Could anyone tell my how to code parallel program?

Zhanghong_T_ · ‎12-09-2006

Hi all,

I am trying to code parallel program based on OpenMP, but for the following simple code (test.f90), it can't got the expected result, could anyone tell me how to do?

 module commondata
 real*8,allocatable::s(:)
 integer,allocatable::irow(:),jcol(:)
 integer::nz
 end module

 use commondata
 implicit none
 real*8,allocatable::s0(:)
 integer,allocatable::irow0(:),jcol0(:)
 integer::nz0,i
 nz=200000
 if(allocated(irow0))deallocate(irow0)
 if(allocated(jcol0))deallocate(jcol0)
 allocate(s0(nz),irow0(nz),jcol0(nz))
 write(*,*)nz
 !$omp parallel do default(shared),private(i)
 do i=1,nz
 if(mod(i,3)==0)then
 irow(i)=i
 else
 irow(i)=-i
 endif
 jcol(i)=i+1
 s(i)=1.d0
 enddo
 !$omp end parallel do
 write(*,*)i
 nz0=0
 !$omp parallel do default(shared),private(i),reduction(+:nz0)
 do i=1,nz
 if(irow(i)>0)then
 nz0=nz0+1
 s0(nz0)=s(i)
 irow0(nz0)=irow(i)
 jcol0(nz0)=jcol(i)
 endif
 enddo
 !$omp end parallel do
 open(1,file='t.txt')
 write(1,*)nz0
 write(*,*)nz0
 do i=1,nz0
 write(1,*)irow0(i),jcol0(i),s0(i)
 enddo
 close(1)
 end

I compiled the file inWindows XP Professional x64 Edition OS with IVF9.1, the command line is as follows:

ifort /O3 /threads /Qopenmp /libs:static test.f90

Zhanghong_T_ · ‎12-09-2006

Sorry, the code should be like this:

 module commondata
 real*8,allocatable::s(:)
 integer,allocatable::irow(:),jcol(:)
 integer::nz
 end module

 use commondata
 implicit none
 real*8,allocatable::s0(:)
 integer,allocatable::irow0(:),jcol0(:)
 integer::nz0,i
 nz=200000
 if(allocated(irow))deallocate(irow)
 if(allocated(jcol))deallocate(jcol)
 if(allocated(s))deallocate(s)
 if(allocated(irow0))deallocate(irow0)
 if(allocated(jcol0))deallocate(jcol0)
 allocate(s(nz),irow(nz),jcol(nz))
 allocate(s0(nz),irow0(nz),jcol0(nz))
 write(*,*)nz
 !$omp parallel do default(shared),private(i)
 do i=1,nz
 if(mod(i,3)==0)then
 irow(i)=i
 else
 irow(i)=-i
 endif
 jcol(i)=i+1
 s(i)=1.d0
 enddo
 !$omp end parallel do
 write(*,*)i
 nz0=0
 !$omp parallel do default(shared),private(i),reduction(+:nz0)
 do i=1,nz
 if(irow(i)>0)then
 nz0=nz0+1
 s0(nz0)=s(i)
 irow0(nz0)=irow(i)
 jcol0(nz0)=jcol(i)
 endif
 enddo
 !$omp end parallel do
 open(1,file='t.txt')
 write(1,*)nz0
 write(*,*)nz0
 do i=1,nz0
 write(1,*)irow0(i),jcol0(i),s0(i)
 enddo
 close(1)
 end

This time the output file is wrong, which is different from the version compiled without /Qopenmp option.

Thanks,

Zhanghong Tang

TimP · ‎12-09-2006

Where you have

write(*,*)i

I would have doubts about seeing a meaningful value, even if you had 
set lastprivate(i).

You usage of nz0 doesn't look feasible for parallelization.  Did you 
try removing the openmp and trying the -Qparallel options to see what
the compiler has to say?  
No doubt, threadchecker would have something to say as well.

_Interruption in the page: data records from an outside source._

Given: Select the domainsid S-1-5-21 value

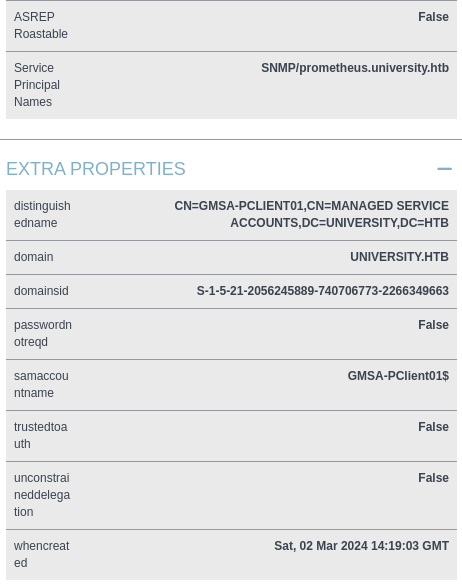Looking at the screenshot, I should point(322,291).
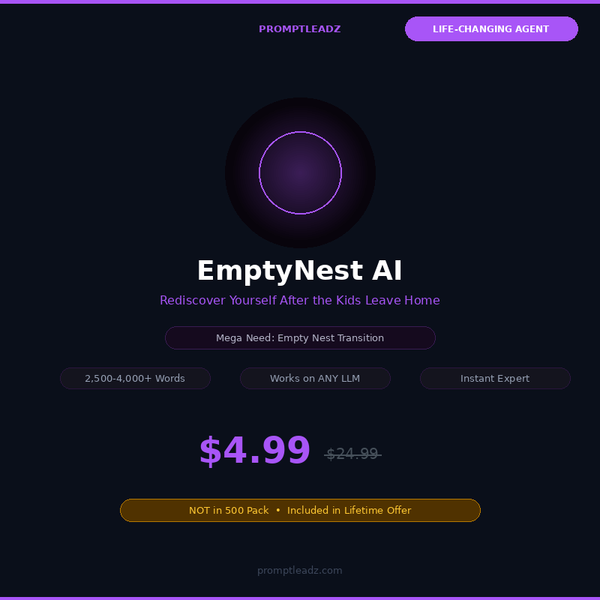Click the 2,500-4,000+ Words tag
The height and width of the screenshot is (600, 600).
pos(135,378)
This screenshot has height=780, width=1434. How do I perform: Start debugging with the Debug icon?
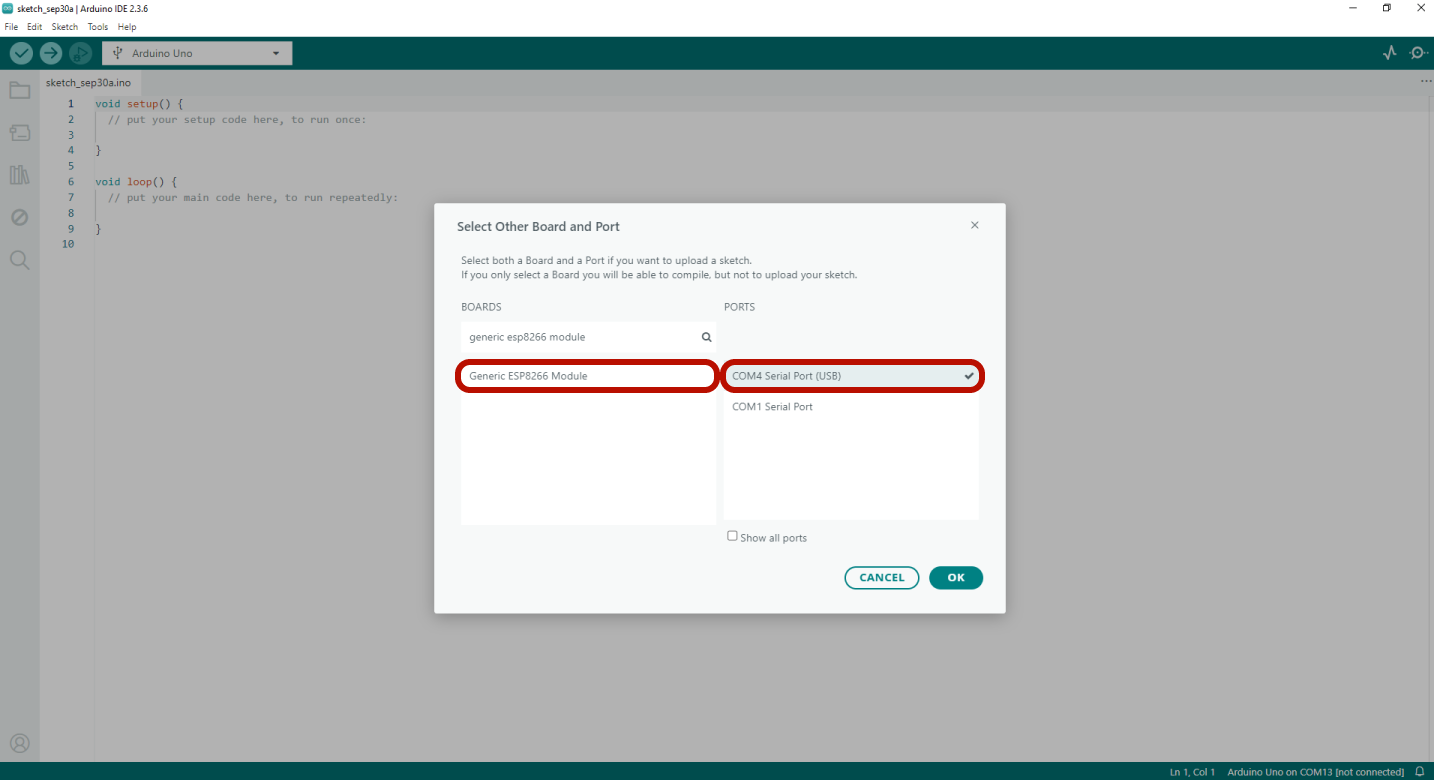point(80,53)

Zhanghong_T_ · ‎12-09-2006

Hi Tim,

Thank you very much for your reply. I place such a write statement just to check whether the program has executed to there or not.

Just now I tried to replace 'qopenmp' with 'qparallel' option, I am very exicited that the result is correct. However, I found the CPU usage is still 25% (4 CPUs in that machine). If the 'qopenmp' option is used, the CPU usage could be 100%.

Could you please help me again?

Thanks,

Zhanghong Tang

TimP · ‎12-10-2006

Options such as -Qpar-report2 should show you the compiler's reasons for not vectorizing. If it is only a matter of "seems inefficient," changing the parallelization theshold, e.g.
-Qpar_threshold=60 will encourage the compiler to parallelize even though it thinks this will not be useful.
But, I think the par-report2 (or 3) will point out that you have dependencies which could not be resolved, if the compiler should split that loop into parallel sections. You might be able to parallelize the loop if you did not make the storage location of each section dependent on completion of the previous section.

Zhanghong_T_ · ‎12-12-2006

Hi Tim,

Thank you very much for your reply! However, I am still don't understand your options such as 'Qpar-report2', I didn't found such an option in ifort's options.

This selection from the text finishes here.